I used 5 pin DIN (MIDI) for the power connector to the first eurorak I built, seemed convenient since I used two sets of rails (+/-12v and +/-15v). But there is so much wiggle on the contacts of the chassis connector that they can touch eachother, took me a while before I realised this was the cause for one of the rails sometimes failing....

I'd go for Neutrik Powercon, it is robust, not too expensive, meant for the application. Ideal candidates. Either that or stick with IEC power connectors:
floris
Thanks for all the answers.
I know about the red XLR like plugs but can't find them.
So I bought small Bulgin connectors in the end.
Graham Hinton
floris wrote:

I know about the red XLR like plugs but can't find them.
So I bought small Bulgin connectors in the end.


They were called XLR-LNE and were withdrawn because they did not meet safety requirements. Neither did the round Bulgin ones, they were derated.

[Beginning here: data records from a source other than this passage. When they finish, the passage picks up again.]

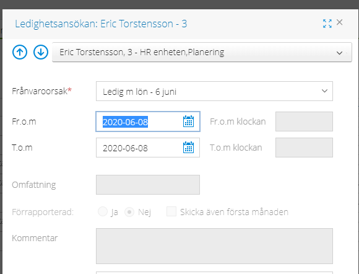The width and height of the screenshot is (359, 274).
Task: Select the Nej radio button
Action: pyautogui.click(x=129, y=212)
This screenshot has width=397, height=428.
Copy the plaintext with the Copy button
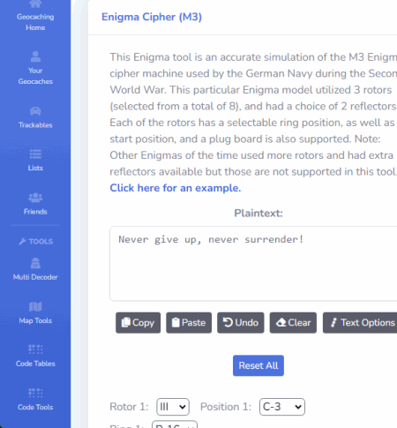point(138,323)
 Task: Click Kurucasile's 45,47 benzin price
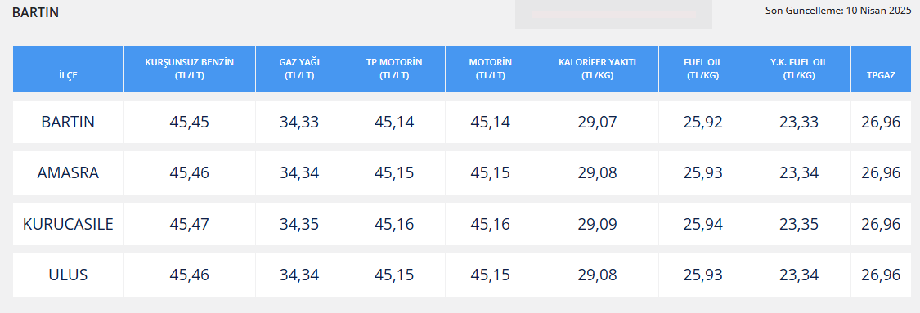pos(190,224)
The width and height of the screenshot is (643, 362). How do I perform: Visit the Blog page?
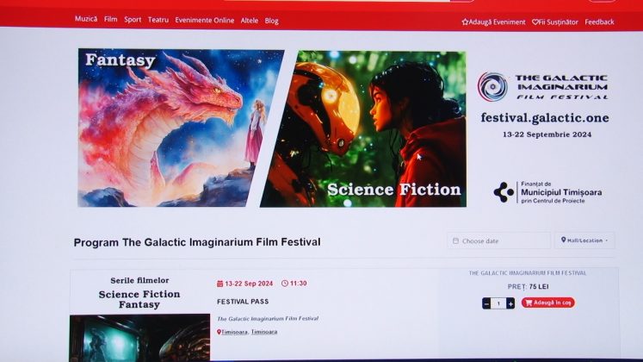[271, 21]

Do not use any XLR for mains, it's just sheer ignorance and stupidity. There are plenty of proper mains power connectors for panel inlets and outlets, do not use ANY audio connector, and make sure that your wiring behind the panel is fully insulated.
floris
is there any info why the Bulgin ones are derated?
I just bought some here:

https://benl.rs-online.com/web/c/connectors/power-connectors/compact-p ower-connectors/?searchTerm=bulgin%20miniature
Graham Hinton
floris wrote:
is there any info why the Bulgin ones are derated?


There is a warning on the product pages that these connectors should only be used for mains if inaccessible, otherwise 50V max. They are used on Weller TCP 24V soldering irons.

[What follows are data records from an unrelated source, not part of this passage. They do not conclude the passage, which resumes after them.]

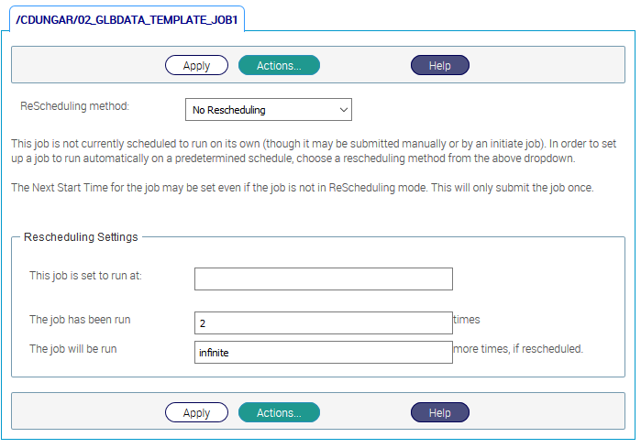Click the 'ReScheduling method:' label
This screenshot has width=641, height=448.
pyautogui.click(x=75, y=106)
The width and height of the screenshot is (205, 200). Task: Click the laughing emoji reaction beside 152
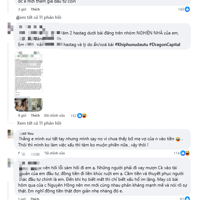[84, 116]
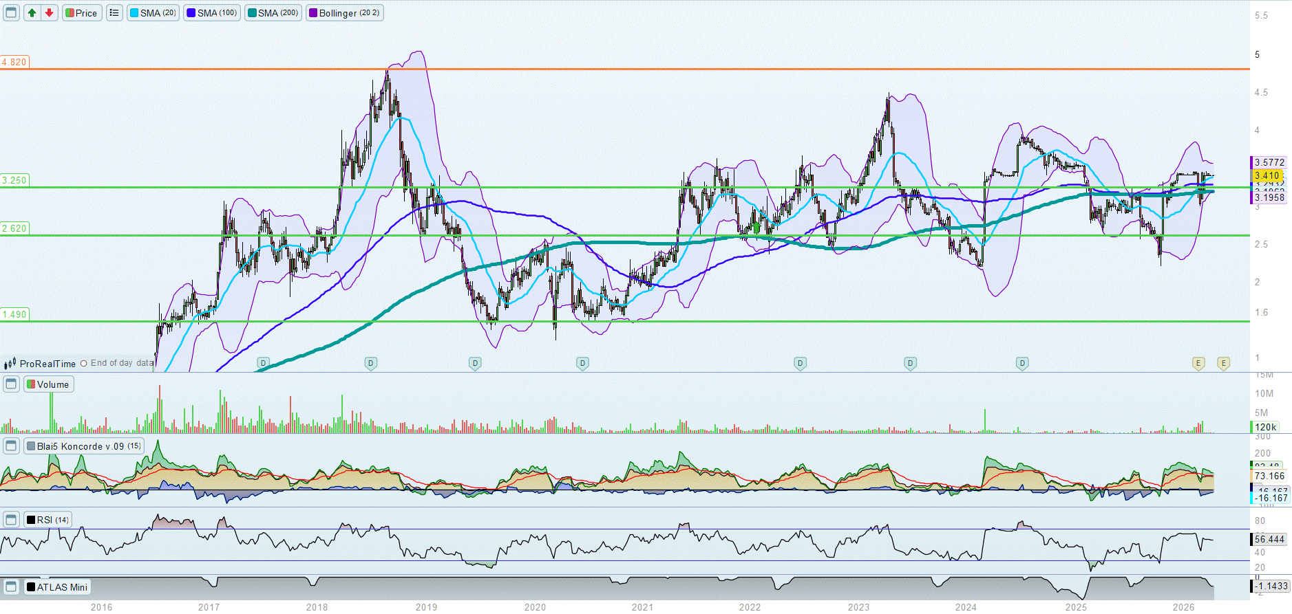Click the Koncorde panel window icon
This screenshot has height=614, width=1292.
tap(11, 446)
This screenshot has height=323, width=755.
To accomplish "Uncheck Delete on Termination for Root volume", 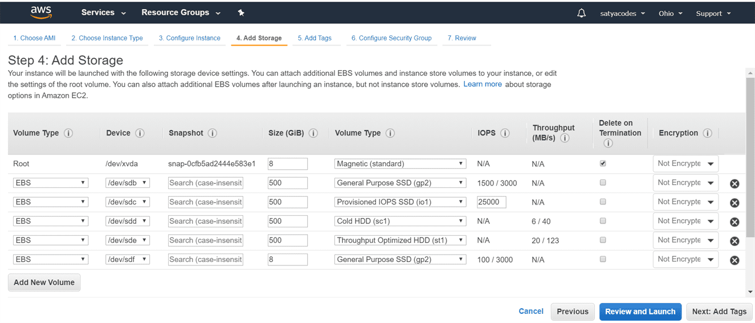I will click(x=603, y=163).
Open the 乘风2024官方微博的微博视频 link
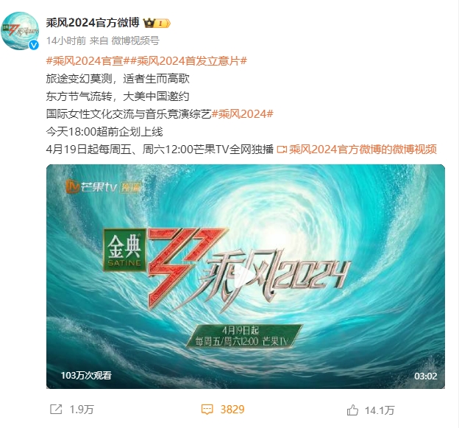Viewport: 459px width, 428px height. [363, 150]
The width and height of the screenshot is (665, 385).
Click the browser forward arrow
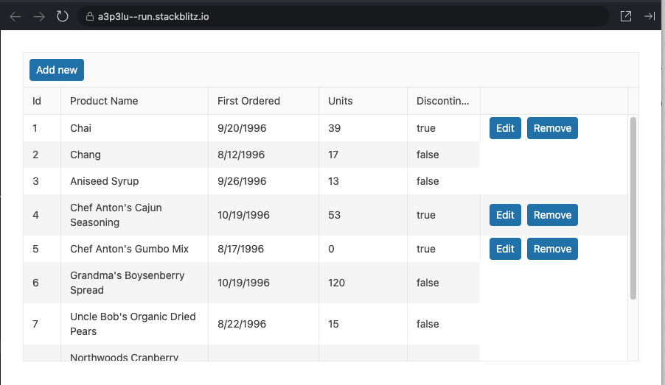[x=39, y=16]
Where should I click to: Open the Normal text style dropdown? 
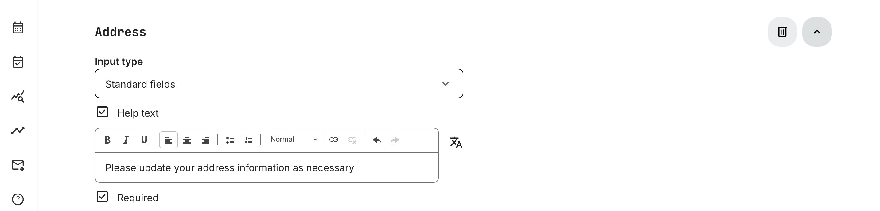pos(293,140)
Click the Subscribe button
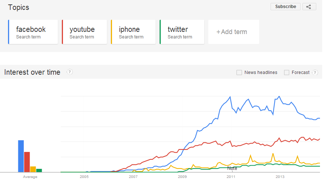 (x=285, y=7)
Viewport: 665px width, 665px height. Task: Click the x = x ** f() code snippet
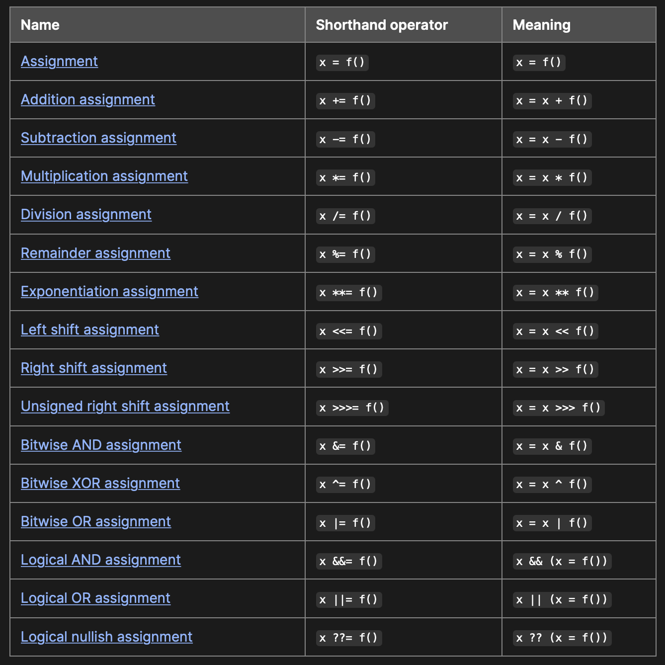coord(555,292)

The main problem with them is that the cable socket cover easily shatters leaving exposed live wiring sticking out of a panel. They used to be on a lot of equipment before IEC C13/C14 connectors became available, now there is no point. It's not cool to look retro if it kills you.
mskala
Graham Hinton wrote:
It's not cool to look retro if it kills you.


It may not be retro, but it's very goth!
Jarno
Graham Hinton wrote:
It's not cool to look retro if it kills you.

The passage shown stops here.